BEGIN

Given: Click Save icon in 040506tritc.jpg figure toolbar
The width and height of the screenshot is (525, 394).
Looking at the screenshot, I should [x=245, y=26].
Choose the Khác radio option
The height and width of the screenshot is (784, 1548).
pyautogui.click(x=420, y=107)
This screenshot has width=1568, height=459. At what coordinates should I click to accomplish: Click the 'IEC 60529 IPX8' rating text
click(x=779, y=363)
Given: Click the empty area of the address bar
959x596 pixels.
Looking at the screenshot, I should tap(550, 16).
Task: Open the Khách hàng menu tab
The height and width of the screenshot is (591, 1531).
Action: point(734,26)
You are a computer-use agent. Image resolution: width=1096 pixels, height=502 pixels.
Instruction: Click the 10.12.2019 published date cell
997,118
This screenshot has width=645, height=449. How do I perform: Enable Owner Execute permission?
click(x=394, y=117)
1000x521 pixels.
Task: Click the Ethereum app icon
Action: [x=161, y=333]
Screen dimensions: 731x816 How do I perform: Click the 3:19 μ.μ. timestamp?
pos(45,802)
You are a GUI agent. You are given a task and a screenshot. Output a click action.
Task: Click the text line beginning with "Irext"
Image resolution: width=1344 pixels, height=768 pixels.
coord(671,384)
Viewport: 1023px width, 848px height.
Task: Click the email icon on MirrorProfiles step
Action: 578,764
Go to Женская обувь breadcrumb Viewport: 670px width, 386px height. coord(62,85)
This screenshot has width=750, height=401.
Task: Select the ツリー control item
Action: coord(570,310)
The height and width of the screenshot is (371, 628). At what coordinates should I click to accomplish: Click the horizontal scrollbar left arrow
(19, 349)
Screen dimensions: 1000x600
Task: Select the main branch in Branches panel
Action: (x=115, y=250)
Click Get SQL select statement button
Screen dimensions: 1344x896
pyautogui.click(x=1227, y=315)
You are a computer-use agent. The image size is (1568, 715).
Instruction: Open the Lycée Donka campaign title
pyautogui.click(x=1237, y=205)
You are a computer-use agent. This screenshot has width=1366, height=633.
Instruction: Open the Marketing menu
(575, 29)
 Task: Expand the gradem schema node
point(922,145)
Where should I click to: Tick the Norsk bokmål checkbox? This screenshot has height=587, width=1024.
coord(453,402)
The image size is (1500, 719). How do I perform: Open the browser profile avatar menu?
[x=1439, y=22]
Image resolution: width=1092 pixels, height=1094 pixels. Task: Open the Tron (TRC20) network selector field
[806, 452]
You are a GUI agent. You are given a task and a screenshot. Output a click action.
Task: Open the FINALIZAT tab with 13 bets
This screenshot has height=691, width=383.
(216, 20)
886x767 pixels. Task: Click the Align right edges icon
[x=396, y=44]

END

## Exercise aim
Exactly as written, please transcribe the lines from the start of the records above to the line that holds "Given: Click the", both ends included.

## Response to the task
Given: Click Save icon in 040506tritc.jpg figure toolbar
The width and height of the screenshot is (525, 394).
Looking at the screenshot, I should [x=245, y=26].
Choose the Khác radio option
The height and width of the screenshot is (784, 1548).
pyautogui.click(x=420, y=107)
This screenshot has width=1568, height=459. At what coordinates should I click to accomplish: Click the 'IEC 60529 IPX8' rating text
click(x=779, y=363)
Given: Click the empty area of the address bar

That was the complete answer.